Further, the political environment has morphed in recent years into something vastly unlike the one Salazar served in all those years.

I departed the hour-long interview unconvinced that Ken Salazar is done. He said from the outset he needed to honor his familial obligations first, but that doing so might only preclude him from active politics “for a couple of years.” He ended our time together by noting that he was only 62, and, with a smile, suggested I check back with him on his plans in a year.

I am not trying to make too much out of this. But I find it interesting, considering the observations Salazar made during our hour-long interview. In sum: Salazar believes what is desperately needed in our politics is a return to the kind of statesmanship he practiced in his career, and he provided examples that put him in the role of working hand-in-hand with powerful Republicans.

I got to know about Salazar in a more involved way during the run-up to Denver’s hosting of the Democratic National Convention in 2008. In his signature white cowboy hat, Salazar served as a useful symbol for the Democrats’ argument that Western Democrats differed from Rust Belt union types and coastal liberals.

A member of the Gang of 14 in 2005, Salazar was one of the seven Democrats who joined with seven Republicans to stop — interestingly enough — both a Democratic filibuster and a Republican nuclear option effort over Bush administration judicial nominees.

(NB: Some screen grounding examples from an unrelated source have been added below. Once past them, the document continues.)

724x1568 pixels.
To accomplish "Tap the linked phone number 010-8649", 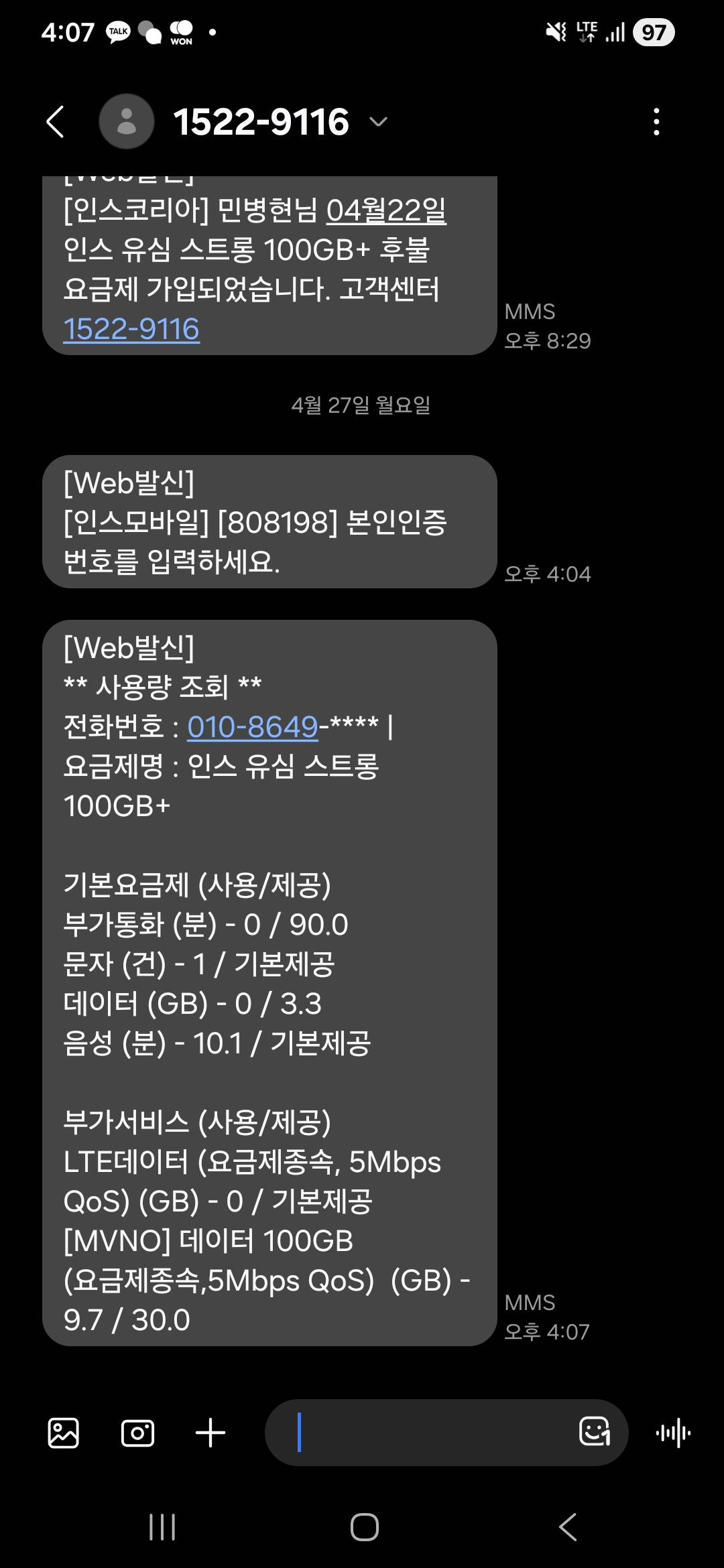I will [252, 727].
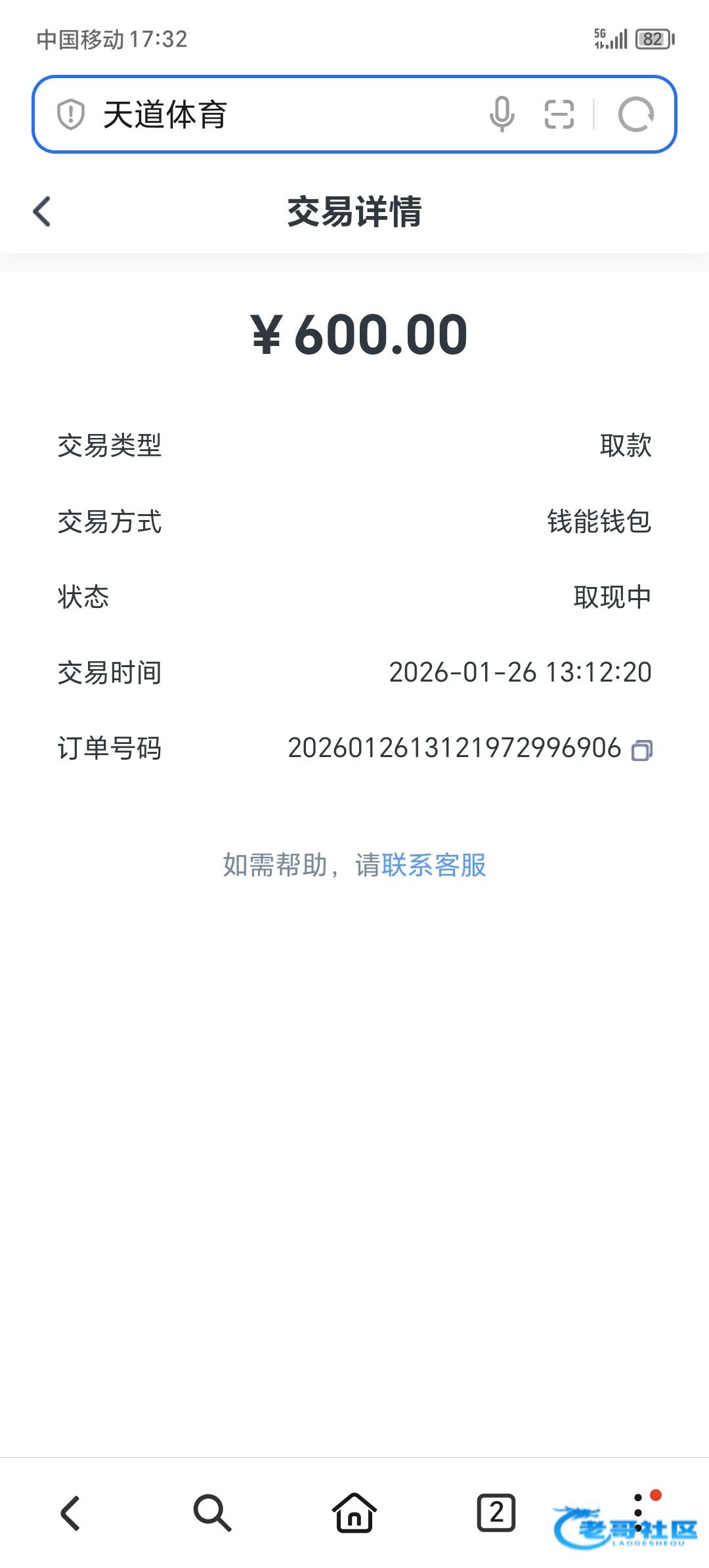Start voice search with the microphone icon
The width and height of the screenshot is (709, 1568).
(x=502, y=114)
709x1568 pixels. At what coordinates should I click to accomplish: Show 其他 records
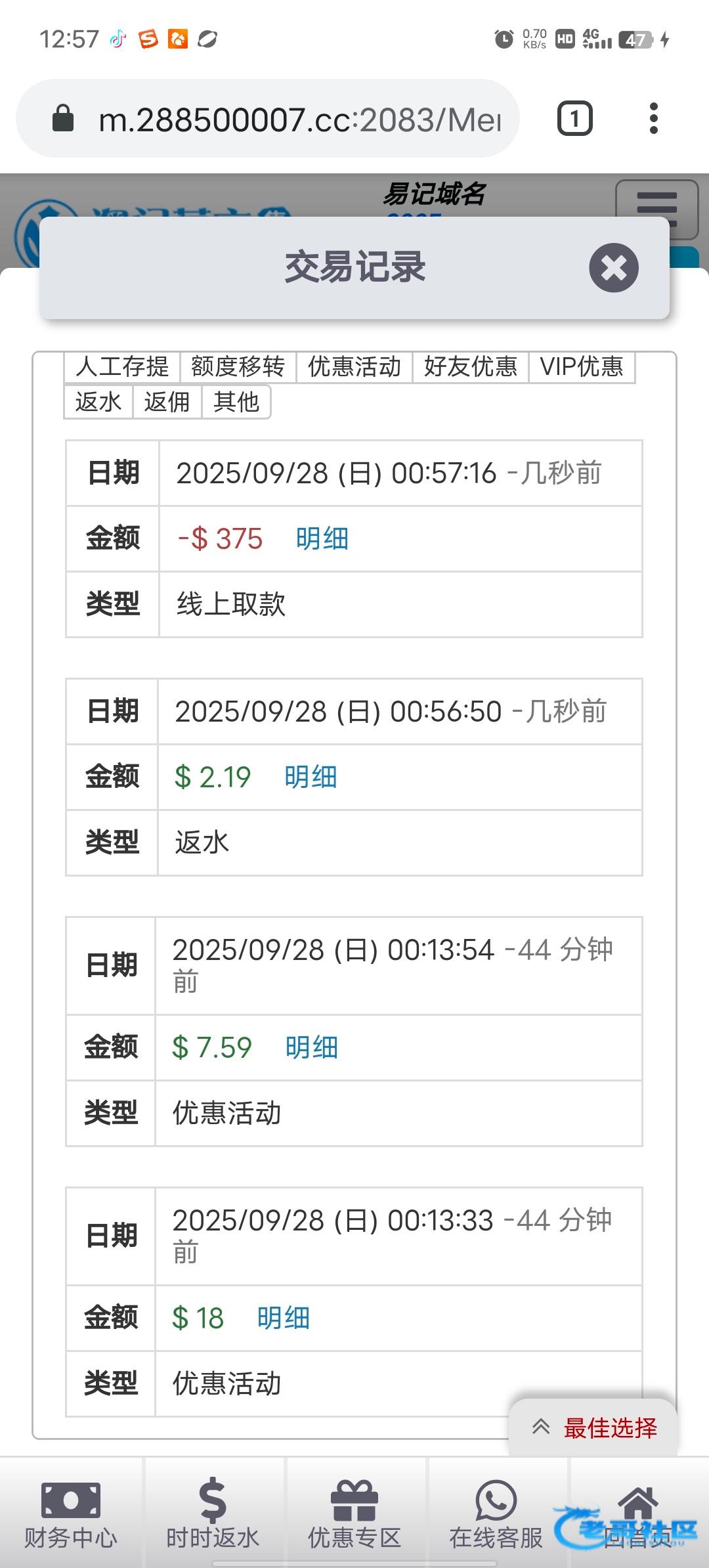pyautogui.click(x=236, y=402)
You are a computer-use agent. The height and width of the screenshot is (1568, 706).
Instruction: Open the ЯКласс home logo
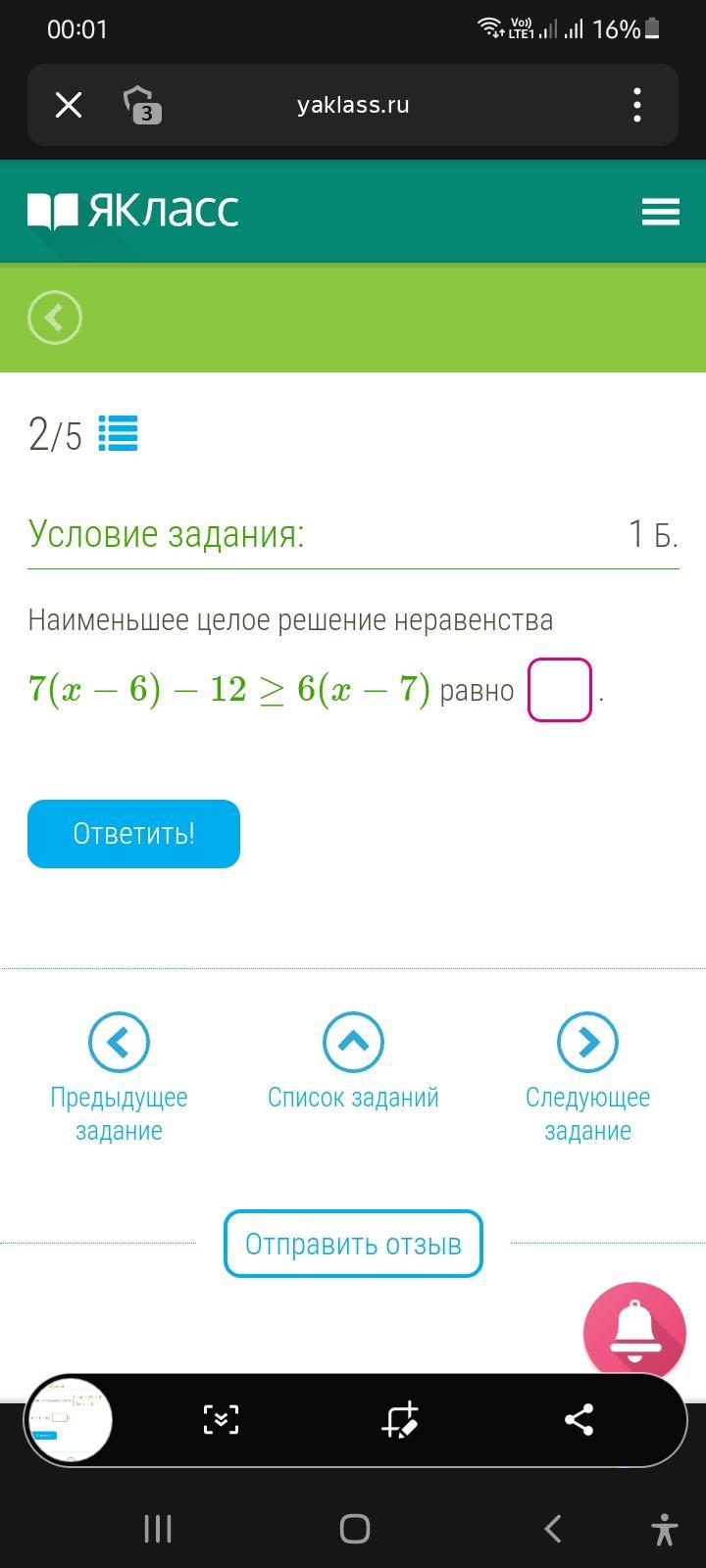coord(133,211)
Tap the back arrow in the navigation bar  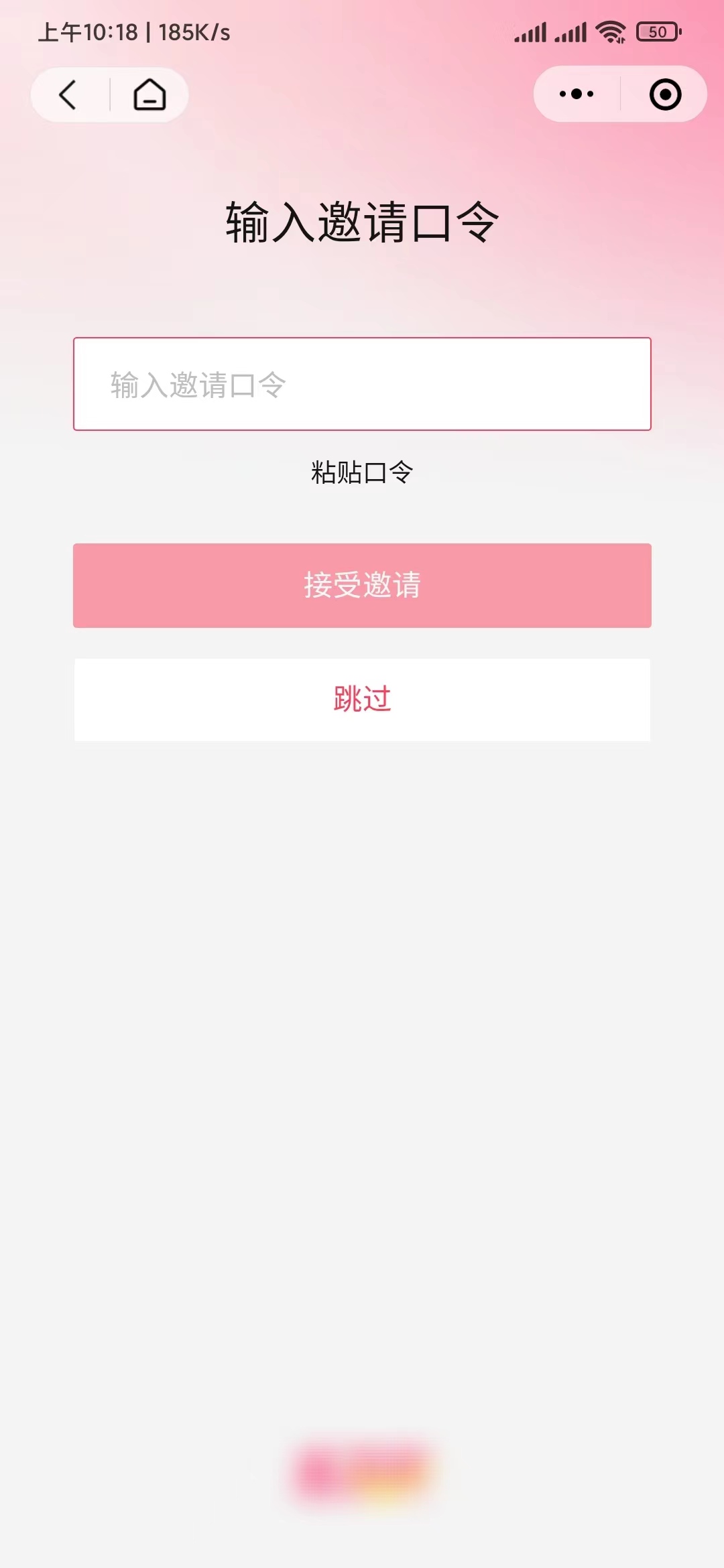[67, 94]
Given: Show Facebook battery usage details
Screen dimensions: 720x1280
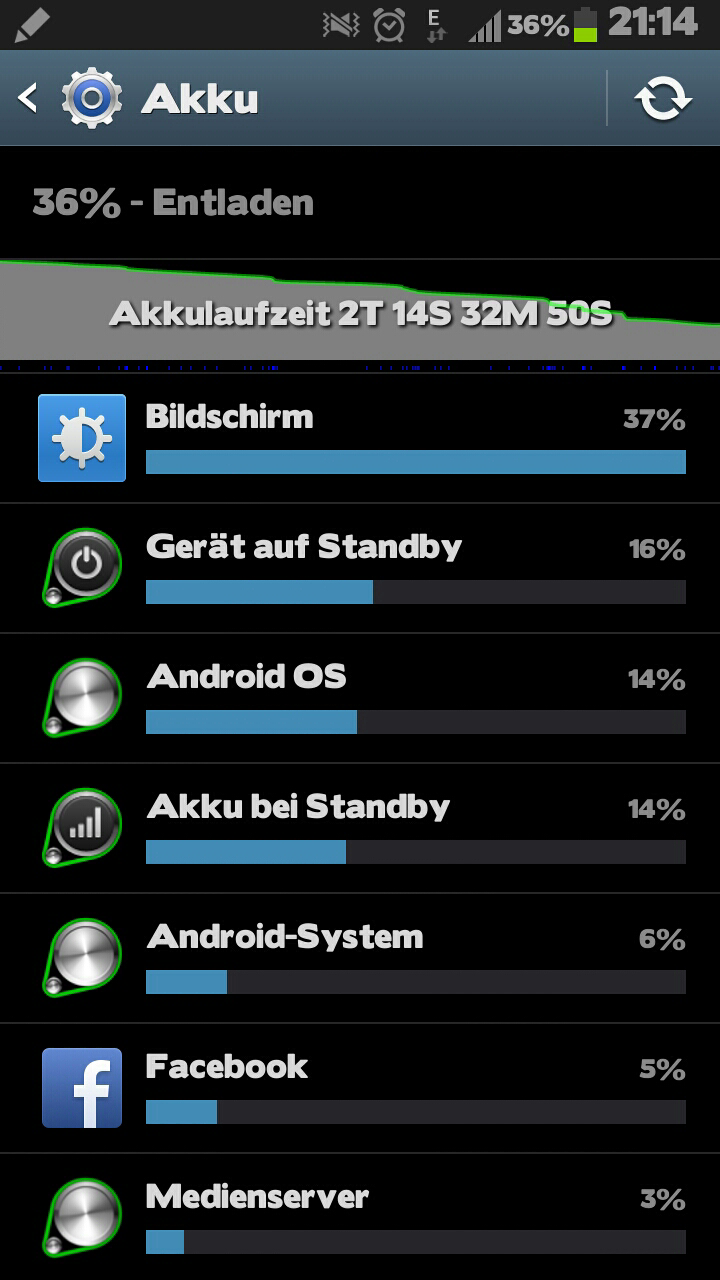Looking at the screenshot, I should click(x=360, y=1088).
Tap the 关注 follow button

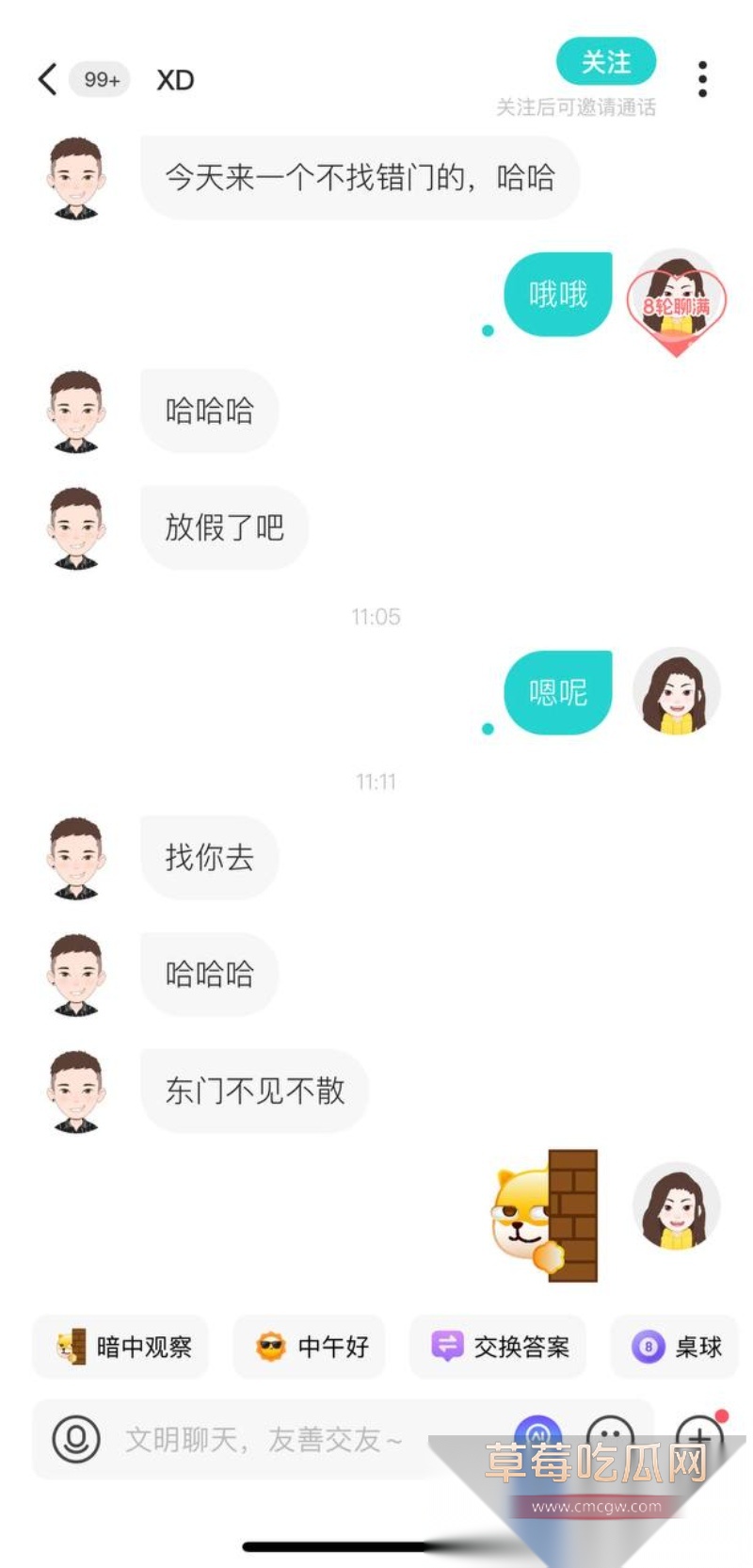pos(606,62)
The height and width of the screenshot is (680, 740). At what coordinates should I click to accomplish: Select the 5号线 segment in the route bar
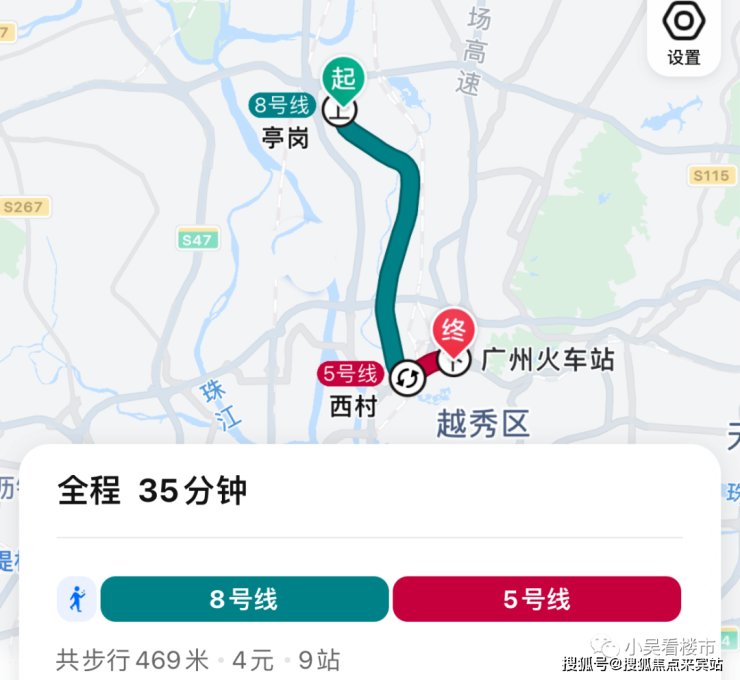536,599
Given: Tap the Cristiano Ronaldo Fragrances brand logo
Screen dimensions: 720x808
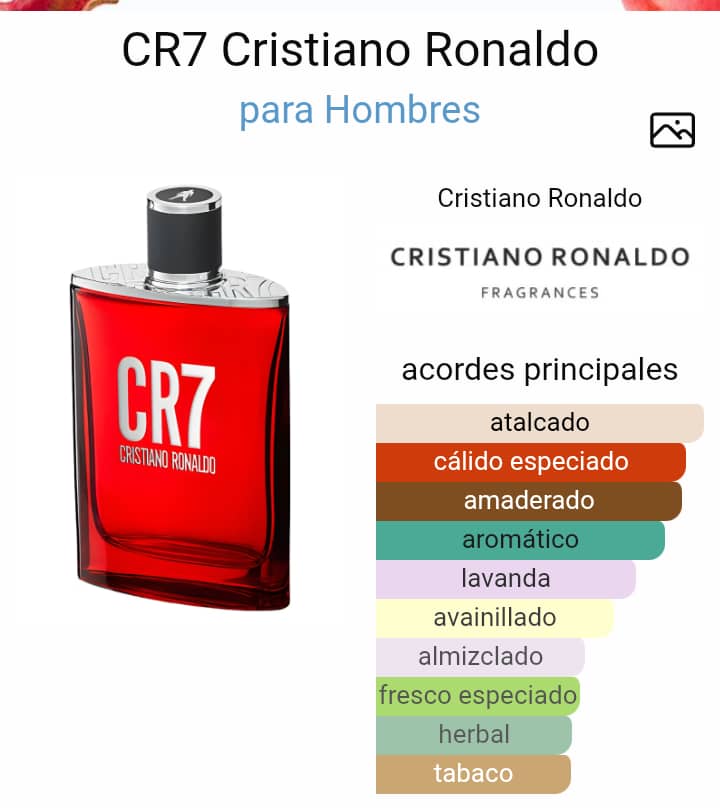Looking at the screenshot, I should point(539,270).
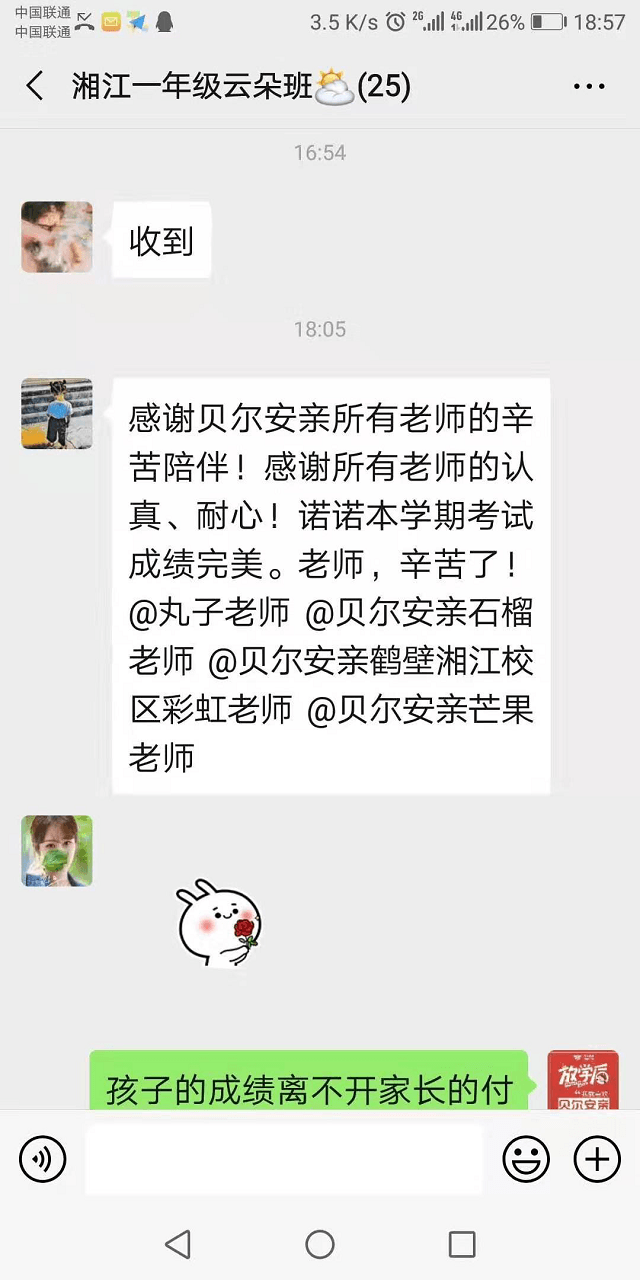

Western public servants like Salazar, the Democratic script-writers argued, thought differently about the world. The legacy of the frontier was one of cooperation in the face of extreme challenges, a suiting backdrop for Salazar, who grew up in a ranching family in the San Luis Valley, and who extolled the virtues of bipartisanship.

The political messaging also fit with that of the party’s nominee, Barack Obama: that we shouldn’t think of ourselves as red states and blue states, but as the United States.

How times have changed. Last week we saw definitively that Democrats and Republicans have decided to engage in all-out partisan war.

I visited Salazar the day before Democrats refused to give Neil Gorsuch an up-or-down vote, and Republicans scrapped the filibuster for all future Supreme Court confirmation votes.

Salazar came in to his office from a lunchtime meeting wearing a black hat, as if in mourning. He expressed deep disappointment and dismay at the present state of our politics.

Salazar talked about important bills Democrats and Republicans in the Senate were able to pass during his first few years in the chamber, such as the 2007 Energy Independence and Security Act. He noted that the effort led him to meet with President George W. Bush many times as he and fellow Democrats worked with Republicans like John McCain and Lindsey Graham to make it so.

“Through 2008, my sense is that we were still producing some significant things,” Salazar said. “There were some disagreements on issues like Iraq and other kinds of issues that would come up, but in reality it was still a very functional place.”

Another of the exchanges is even more telling. Salazar talked about a New York Times column he had read while he served as Colorado’s attorney general written by former President Gerald Ford. The op-ed called for a more inclusive America. At the time, Salazar had joined other attorneys general in filing an amicus brief in support of the University of Michigan’s affirmative action policy. Salazar got his law degree at the university. Ford, of course, was also an alum.

Instead of acting unilaterally, the Democratic AG called the Republican president and asked him to join the cause.

“He said, ‘Absolutely. I believe in that cause,’ ” Salazar said.

Salazar said Ford’s op-ed was one of the seminal pieces of his own political history. He and the other attorneys general used it in their efforts “as evidence that this is not a Democrat or a Republican issue. It ought to be about everybody coming together to make sure we look around the board room, or we look around the cabinet room, and we see that we’re inclusive.”

The chairman of Hillary Clinton’s transition team then noted that, had the electoral tally turned out differently, we would see a cabinet reflective of America’s diversity.

Salazar’s message is that what could have been remains the Democrats’ strength in trying to climb back into power.

Pretty words, or a future platform? We’ll have to keep watching.